The weaves are tricky, it took me a long time to get them down with Hank. I did the method where you spread them apart really wide then have him run through then slowly close them together. I'm not sure if that made sense but I will try to post a pic later. My weaves base is made of rebar(sp?) Welded together in a way they can pull apart (pics later) I made them in 2 sets of 6 instead of one long piece.


----------



## HarleyBear

That made perfect sense. I heard that spreading them apart and throwing a ball down the middle encourages speed. The weave set I am planning on making is done exclusively with PVC pipe and you can twist them to make them farther apart or in line. When in a line, it works out to be 20" of space between them. I am excited to get them done.

Here is a link to the plans I will be copying: http://www.instantagility.com/2008/05/05/adjustable-channel-weave-poles/


----------



## Trickyroo

lolol , I think we might have created a monster ! HarleyBear , try looking into Susan Garretts 2x2 Weave Training.
You can check it out on Cleanrun . They have a way you can even rent it for however long and watch it on your computer or iPad if you dont want to actually buy it. Seriously , its a great way to teach weaves. I taught my guys super quickly.
I used other methods like placing a reward in a closed clear plastic CD case at the end of a open set of poles, then slowly closing them. Works fine but sometimes the dogs lose their focus . 2x2 training is great , the dogs pick up on the job at hand and blow through it super quickly , and they dont lose any of the learned behavior like they seem to do with other methods ( IMO ).

Have fun !


----------



## Trickyroo

You can also check out AffordableAgility.com they have some nice stuff too


----------



## dobe627

We trained using the Susan Garrett 2x2 method in weaves. As well as her 2o2o contacts. Love her methods.we got a standard q today. Jww not so good. Fast, a competitor was right at the send pounding in stakes for her ez up so Athena had to go investigate


----------



## Trickyroo

Awesome 

Too bad about the JWW though , it happens , lol. I've been there !
Believe me when I tell you , I ran a beagle 

What level are you at ?

I need one more leg for my girl in EX to get her MXJ or something like that , lol. I forgot what all the abbreviations stood for 
The last time I ran was in 2007 when they had a down/sit at the table.
My girl would freeze up when the judge would look at her so we never Qd anymore , and I was thinking we would never get to accumulate QQs for a MACH but now the table is a pause so once I get back into it again , there's nothing stopping us 
I tried EVERYTHING to get her past her fear , really , I did. I got alot of advice from Moe S. , Stacy P-G. alot of great competitors but seriously , she wasn't going to change . But now , lo and behold , the rules did , ROFLMAO
I would never had thought I would be so lucky , lolol.
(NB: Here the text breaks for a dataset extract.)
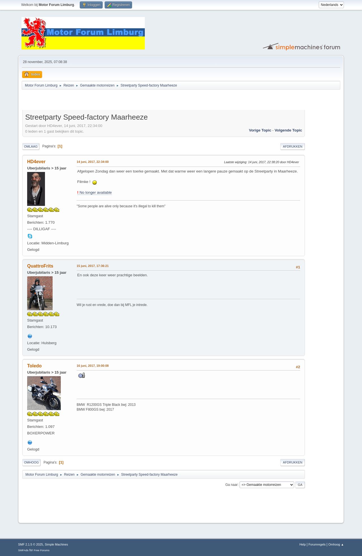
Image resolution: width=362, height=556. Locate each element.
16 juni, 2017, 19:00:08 (93, 365)
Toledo (34, 365)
Anywho , nice going :wahoo: and good luck for the remainder of the trial 
Hey , where is it BTW ? I traveled all over , like the true addict I am


----------



## Trickyroo

FYI , there is a Susan Salo seminar coming in Feb . in Warren NJ
She will focus on jumping and how to improve your dogs
jumping skills. 
I would love to attend this , if I can run and my hips and legs 
would cooperate , I'll go , lolol.

Just thought you agility addicts would like to know about it , some of
you may be close enough to attend 
Just had a Moe Strenfel seminar here in NY and I heard it was 
amazing....wish I attended that one 
Many people said they had many of those "ah ha" moments
during her seminar....changes your view of your dogs view on why 
they won't perform or understand your directionals , etc....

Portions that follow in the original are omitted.